**DESCRIPTION OF THE TASK:**
Look through the entries below for the line that contains "Select the 1625 x-axis tick label", then set down that line and each one after it exactly, through the last.

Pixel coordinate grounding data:
----
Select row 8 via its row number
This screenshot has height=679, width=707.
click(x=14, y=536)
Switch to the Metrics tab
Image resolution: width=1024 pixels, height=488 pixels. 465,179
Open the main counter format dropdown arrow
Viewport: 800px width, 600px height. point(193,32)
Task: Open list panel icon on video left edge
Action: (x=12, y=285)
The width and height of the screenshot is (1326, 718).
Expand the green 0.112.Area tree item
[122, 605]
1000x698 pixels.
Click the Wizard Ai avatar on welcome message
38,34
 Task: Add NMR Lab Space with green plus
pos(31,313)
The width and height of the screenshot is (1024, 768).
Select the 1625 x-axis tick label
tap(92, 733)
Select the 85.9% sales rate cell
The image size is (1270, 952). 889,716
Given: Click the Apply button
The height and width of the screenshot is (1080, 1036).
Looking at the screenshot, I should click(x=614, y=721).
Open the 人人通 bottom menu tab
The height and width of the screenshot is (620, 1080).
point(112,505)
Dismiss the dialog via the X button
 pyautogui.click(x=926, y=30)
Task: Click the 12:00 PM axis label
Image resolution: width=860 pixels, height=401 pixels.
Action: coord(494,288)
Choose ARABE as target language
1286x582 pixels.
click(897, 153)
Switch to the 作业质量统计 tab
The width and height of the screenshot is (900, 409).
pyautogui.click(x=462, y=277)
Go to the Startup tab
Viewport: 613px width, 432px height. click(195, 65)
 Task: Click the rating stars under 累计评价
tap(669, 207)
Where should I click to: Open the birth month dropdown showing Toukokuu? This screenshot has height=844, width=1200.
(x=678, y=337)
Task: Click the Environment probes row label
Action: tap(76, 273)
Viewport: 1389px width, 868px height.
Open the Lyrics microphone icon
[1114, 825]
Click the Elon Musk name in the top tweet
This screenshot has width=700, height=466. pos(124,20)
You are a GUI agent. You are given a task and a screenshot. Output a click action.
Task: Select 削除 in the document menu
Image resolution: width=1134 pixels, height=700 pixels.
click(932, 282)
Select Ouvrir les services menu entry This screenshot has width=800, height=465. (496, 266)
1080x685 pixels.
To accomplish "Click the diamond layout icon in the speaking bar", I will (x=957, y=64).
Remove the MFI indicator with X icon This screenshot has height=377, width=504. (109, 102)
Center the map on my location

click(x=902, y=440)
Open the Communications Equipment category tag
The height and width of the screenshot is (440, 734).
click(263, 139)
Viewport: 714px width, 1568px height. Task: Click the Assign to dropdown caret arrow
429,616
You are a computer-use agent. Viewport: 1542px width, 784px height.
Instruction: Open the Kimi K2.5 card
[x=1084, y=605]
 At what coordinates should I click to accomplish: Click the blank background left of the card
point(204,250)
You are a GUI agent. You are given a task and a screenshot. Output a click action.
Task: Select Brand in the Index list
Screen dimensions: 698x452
----
**OUTPUT FOR THIS EXERCISE:**
Select the 1625 x-axis tick label
tap(92, 733)
Select the 85.9% sales rate cell
The image size is (1270, 952). 889,716
Given: Click the Apply button
The height and width of the screenshot is (1080, 1036).
Looking at the screenshot, I should click(x=614, y=721).
Open the 人人通 bottom menu tab
The height and width of the screenshot is (620, 1080).
point(112,505)
Dismiss the dialog via the X button
 pyautogui.click(x=926, y=30)
Task: Click the 12:00 PM axis label
Image resolution: width=860 pixels, height=401 pixels.
Action: coord(494,288)
Choose ARABE as target language
1286x582 pixels.
click(897, 153)
Switch to the 作业质量统计 tab
The width and height of the screenshot is (900, 409).
pyautogui.click(x=462, y=277)
Go to the Startup tab
Viewport: 613px width, 432px height. click(195, 65)
 Task: Click the rating stars under 累计评价
tap(669, 207)
Where should I click to: Open the birth month dropdown showing Toukokuu? This screenshot has height=844, width=1200.
(x=678, y=337)
Task: Click the Environment probes row label
Action: tap(76, 273)
Viewport: 1389px width, 868px height.
Open the Lyrics microphone icon
[1114, 825]
Click the Elon Musk name in the top tweet
This screenshot has width=700, height=466. pos(124,20)
You are a GUI agent. You are given a task and a screenshot. Output a click action.
Task: Select 削除 in the document menu
Image resolution: width=1134 pixels, height=700 pixels.
click(932, 282)
Select Ouvrir les services menu entry This screenshot has width=800, height=465. (496, 266)
1080x685 pixels.
To accomplish "Click the diamond layout icon in the speaking bar", I will (x=957, y=64).
Remove the MFI indicator with X icon This screenshot has height=377, width=504. (109, 102)
Center the map on my location

click(x=902, y=440)
Open the Communications Equipment category tag
The height and width of the screenshot is (440, 734).
click(263, 139)
Viewport: 714px width, 1568px height. Task: Click the Assign to dropdown caret arrow
429,616
You are a computer-use agent. Viewport: 1542px width, 784px height.
Instruction: Open the Kimi K2.5 card
[x=1084, y=605]
 At what coordinates should I click to accomplish: Click the blank background left of the card
point(204,250)
You are a GUI agent. You are given a task and a screenshot. Output a click action.
Task: Select Brand in the Index list
Screen dimensions: 698x452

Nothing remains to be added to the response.